CHAFED ELBOWS – LA JETTE if it were made by Harmony Korine or PINK FLAMINGOS-era John Waters. Still pictures tell the story of a down-on-his-luck man who becomes pregnant, then becomes a painting, and … well, ELBOWS is a series of increasingly bizarre vignettes that zigzag across the line between appalling and humorous. Downey throws so many jokes out; some stick, some don’t. The spirit bleeds through, if not always the intent. The proto-MR. SHOW.
 
NO MORE EXCUSES – A collage of war stock footage, a Civil War soldier wandering through Central Park, a histrionic speech by the president of the Society for Indeceny to Naked Animals, Charley Giteau, a man and woman enacting a rape fantasy, and an ad for Preperation H.  “I need this like I need underground movies”

PUTNEY SWOPE – Truth and soul. Opens with a hilarious death scene and its uphill from there. A lot of stuff gets called absurd; this really deserves the label. This is Downey’s magnum opus, a pandemonic laugh while civilization collapses. “I dream about you every night.” “That’s fine. Just don’t send me the laundry bill.”

TWO TONS OF TURQUOISE TO TAOS TONIGHT – This is Downey’s mutable thesis, his Trout Mask Replica, something he’s edited and reedited and renamed over the years. It’s radical editing has a hyperlink quality and I imagine is an approximation of what it’s like to rattle around inside Downey’s head for 50-odd minutes. TAOS is a series of out-of-context moments/punchlines (many involving Downey’s ex-wife, the very talented Elsie); these are home movies from another dimension, the most representative (and most confounding) film in the set. What I imagine Warhol’s films might have been if they were actually fun/entertaining. 
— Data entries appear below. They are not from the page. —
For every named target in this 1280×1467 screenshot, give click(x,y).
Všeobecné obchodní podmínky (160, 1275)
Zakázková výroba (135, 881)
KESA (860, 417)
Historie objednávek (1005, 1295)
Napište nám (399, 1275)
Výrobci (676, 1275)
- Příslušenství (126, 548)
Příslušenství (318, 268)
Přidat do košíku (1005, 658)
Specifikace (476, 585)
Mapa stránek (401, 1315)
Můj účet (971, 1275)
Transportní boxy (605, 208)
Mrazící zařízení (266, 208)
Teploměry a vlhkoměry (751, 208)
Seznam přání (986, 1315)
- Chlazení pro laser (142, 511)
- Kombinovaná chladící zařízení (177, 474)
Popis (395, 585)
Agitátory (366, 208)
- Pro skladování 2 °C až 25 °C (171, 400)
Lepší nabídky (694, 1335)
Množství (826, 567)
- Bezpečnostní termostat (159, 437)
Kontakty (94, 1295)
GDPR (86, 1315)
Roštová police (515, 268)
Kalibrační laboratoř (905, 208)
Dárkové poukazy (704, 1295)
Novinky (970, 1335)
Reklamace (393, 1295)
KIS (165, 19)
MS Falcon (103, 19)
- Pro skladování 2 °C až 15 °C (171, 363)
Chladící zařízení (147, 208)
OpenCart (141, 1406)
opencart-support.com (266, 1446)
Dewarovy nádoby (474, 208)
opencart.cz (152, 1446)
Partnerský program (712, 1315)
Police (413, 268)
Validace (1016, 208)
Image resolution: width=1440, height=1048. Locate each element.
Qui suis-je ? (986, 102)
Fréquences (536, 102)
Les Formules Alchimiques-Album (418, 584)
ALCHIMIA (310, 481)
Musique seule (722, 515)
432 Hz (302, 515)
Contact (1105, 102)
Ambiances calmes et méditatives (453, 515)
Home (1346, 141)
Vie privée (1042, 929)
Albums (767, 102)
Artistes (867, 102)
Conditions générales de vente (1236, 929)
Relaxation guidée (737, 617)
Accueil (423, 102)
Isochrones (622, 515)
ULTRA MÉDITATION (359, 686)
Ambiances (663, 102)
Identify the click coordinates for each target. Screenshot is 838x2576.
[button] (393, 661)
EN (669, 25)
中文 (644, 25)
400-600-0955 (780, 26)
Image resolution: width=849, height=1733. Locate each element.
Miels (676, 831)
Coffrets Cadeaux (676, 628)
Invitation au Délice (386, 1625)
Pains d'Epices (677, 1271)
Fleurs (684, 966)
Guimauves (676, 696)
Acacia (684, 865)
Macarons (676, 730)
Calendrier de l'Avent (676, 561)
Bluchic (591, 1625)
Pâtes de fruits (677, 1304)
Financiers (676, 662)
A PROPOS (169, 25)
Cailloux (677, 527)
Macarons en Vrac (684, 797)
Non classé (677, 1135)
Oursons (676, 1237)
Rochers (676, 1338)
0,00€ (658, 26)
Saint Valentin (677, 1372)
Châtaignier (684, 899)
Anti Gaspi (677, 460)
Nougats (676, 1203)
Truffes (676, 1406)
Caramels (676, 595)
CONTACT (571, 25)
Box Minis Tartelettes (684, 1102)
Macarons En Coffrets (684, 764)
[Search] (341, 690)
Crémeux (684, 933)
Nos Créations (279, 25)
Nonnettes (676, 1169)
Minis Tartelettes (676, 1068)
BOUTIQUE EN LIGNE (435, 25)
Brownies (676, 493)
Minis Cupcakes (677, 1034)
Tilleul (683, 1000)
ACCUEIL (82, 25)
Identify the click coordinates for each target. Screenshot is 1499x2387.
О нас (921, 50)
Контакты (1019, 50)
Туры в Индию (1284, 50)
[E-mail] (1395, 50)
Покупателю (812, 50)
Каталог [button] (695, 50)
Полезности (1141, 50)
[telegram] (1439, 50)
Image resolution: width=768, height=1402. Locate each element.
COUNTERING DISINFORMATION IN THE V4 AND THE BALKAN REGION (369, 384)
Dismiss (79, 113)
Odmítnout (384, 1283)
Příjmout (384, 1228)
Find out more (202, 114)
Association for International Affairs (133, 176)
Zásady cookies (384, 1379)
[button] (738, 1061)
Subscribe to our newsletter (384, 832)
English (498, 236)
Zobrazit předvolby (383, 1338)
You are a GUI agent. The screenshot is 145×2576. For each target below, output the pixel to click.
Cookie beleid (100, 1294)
Hard to further elaborate on what I've already covered here and here. BLACK SUN remains the standout but I'm also a huge fan of the very concise noir thriller INTIMIDATION and the completely bonkers depraved-youth-run-amockery of THE WARPED ONES. Anybody fond of any of the '60s-era cinematic New Waves would do well to check these films out. 

[* To be fair, 2013 also marked a ridiculously banner year for multi-film releases on the mainline: Pierre Etaix, SHOAH, the Roberto Rossellini/Ingrid Bergman box, the 27-disc Zatoichi set, and the forthcoming Martin Scorsese World Cinema Project collection more than make up for the lack of Eclipse sets.]